Last week some 200 parents camped outside PS 251 in Springfield Gardens for the chance to get their children in the school's kindergarten program. Some of these parents spent two bone-chilling days waiting in line in the cold, damp air just to make sure that their kid would get a seat in this school.
No parent should be compelled to endure such misery and humiliation to get a quality education for his or her child. It's too bad that the school chancellor was not on hand to witness this scene in person. Nevertheless, beneath this disgraceful spectacle, we see reason for hope.
We have seen parents camp out before because they wanted their child to be registered in the neighborhood school and not be bussed far away. But this camp out was different. These parents came because of the excellent reputation of PS 251. They have heard that the kindergarten teachers are determined that the children placed in their care will read by age 5. They know parents who say this school works.
In recent weeks, there has been a great deal of debate about the quality of public education in New York City. In fact, we support a number of initiatives, such as vouchers and charter schools, that give parents greater choice in the education of their children. But the parents camped out at PS 251 are testimony to the potential of traditional public schools.

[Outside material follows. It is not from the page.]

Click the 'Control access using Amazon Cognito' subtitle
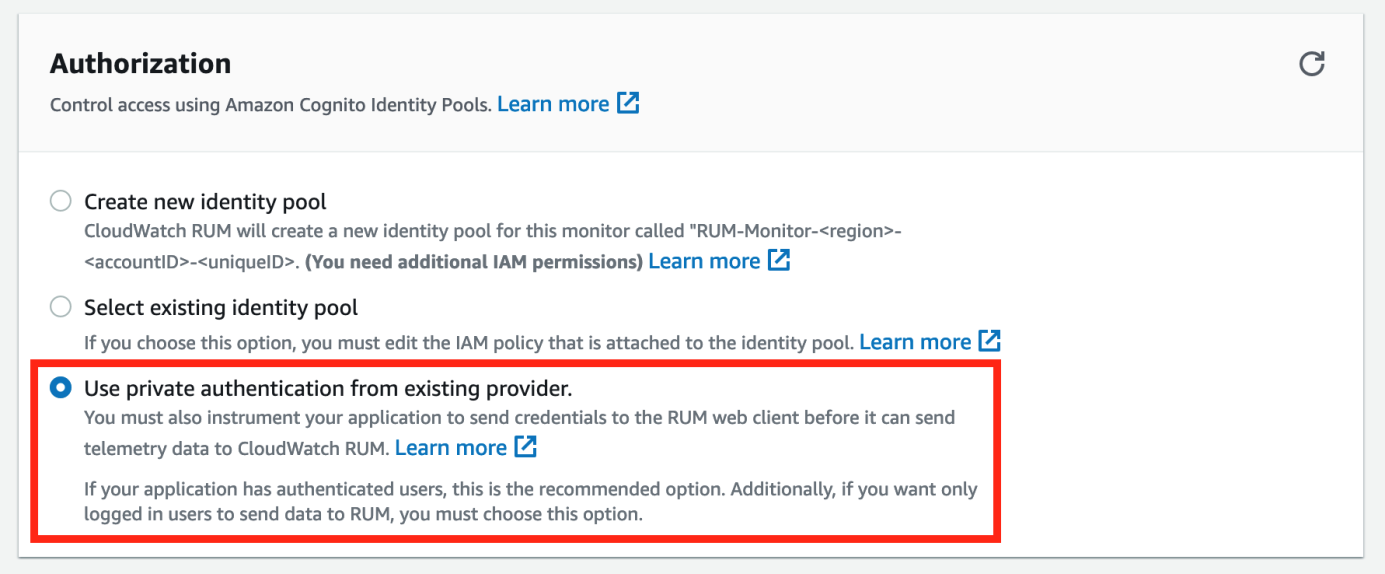Viewport: 1385px width, 574px height. pos(270,105)
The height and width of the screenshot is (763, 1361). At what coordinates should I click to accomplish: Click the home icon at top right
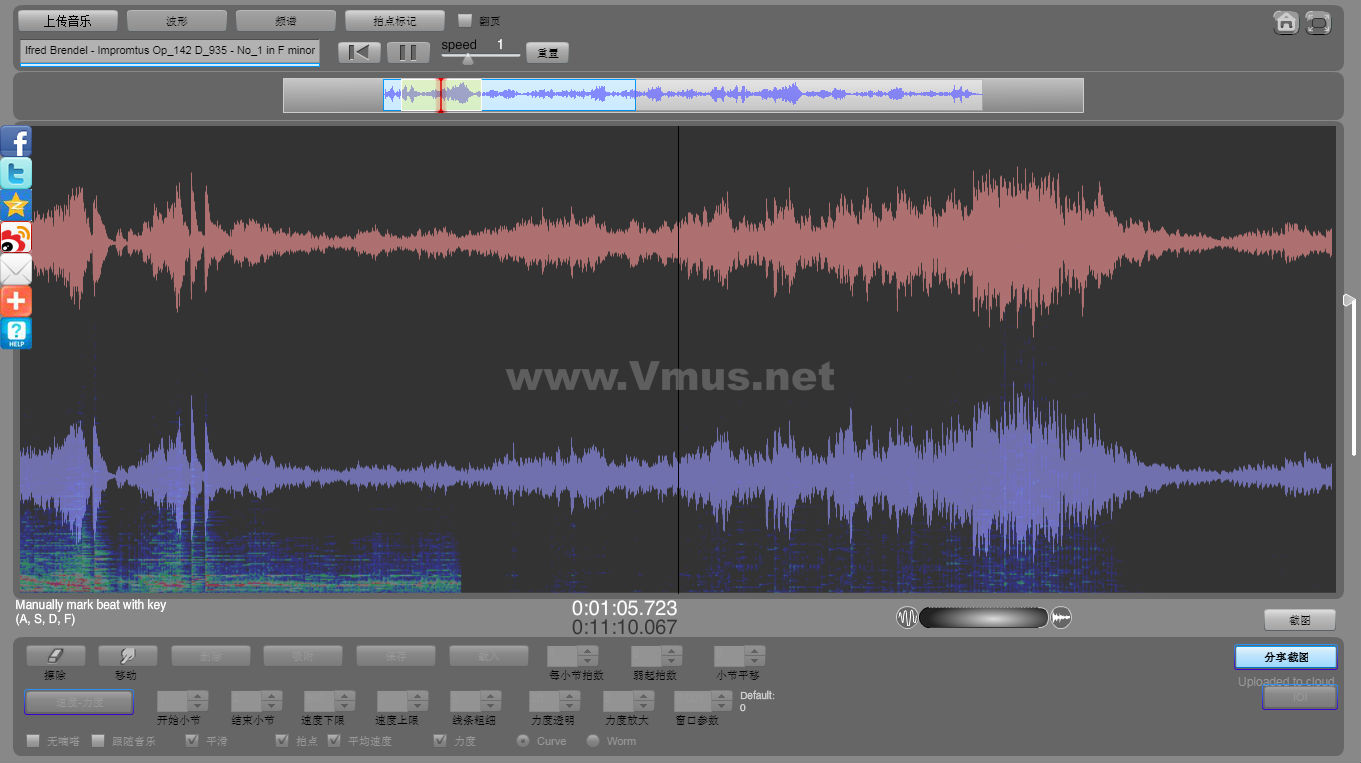tap(1286, 22)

We assume that PS 251 has had to deal with the same challenges facing other schools in southeast Queens. And yet this school has found a formula that works. Parents believe that if they send a child to this school that child will learn. The challenge now for the district and perhaps other districts in Queens is to replicate the success of PS 251.
The camp-out also puts the lie to the myth that parents in New York City don't care about the education of their children. To spend two nights camped out on a cold parking lot in the middle of March is a remarkable demonstration of commitment and concern. We applaud these parents.
Even so, this spectacle must not be repeated next year. There must be a better way to help parents compete for limited space in the best schools. The principal and the district must find a better way than first come, first serve to run the registration process. Camping out is fine for teenagers hoping to get tickets to a rock concert. It is not suitable for parents hoping to get their children into a decent public school.
One caveat. There is a danger here that some politician will look at the success of PS 251 and decide that the key is leadership, that the state is spending enough money on public education. That is far from the truth.
At the risk of being ranked among those who want to throw money at the education problem, we repeat what we have said often before: All of the schools in Queens are overcrowded. All of the teachers in the public school system are underpaid. Few schools create a bright, clean environment conducive to learning. The success of PS 251 and other schools notwithstanding, the public education system in New York City is woefully underfunded.
In conclusion, while we are dismayed that so many parents were forced to endure the degrading experience of camping out just to register their children for kindergarten, we see great hope that there is a school that parents believe is worth the sacrifice. With all the bad that has been said about the public school system, this is powerfully good news.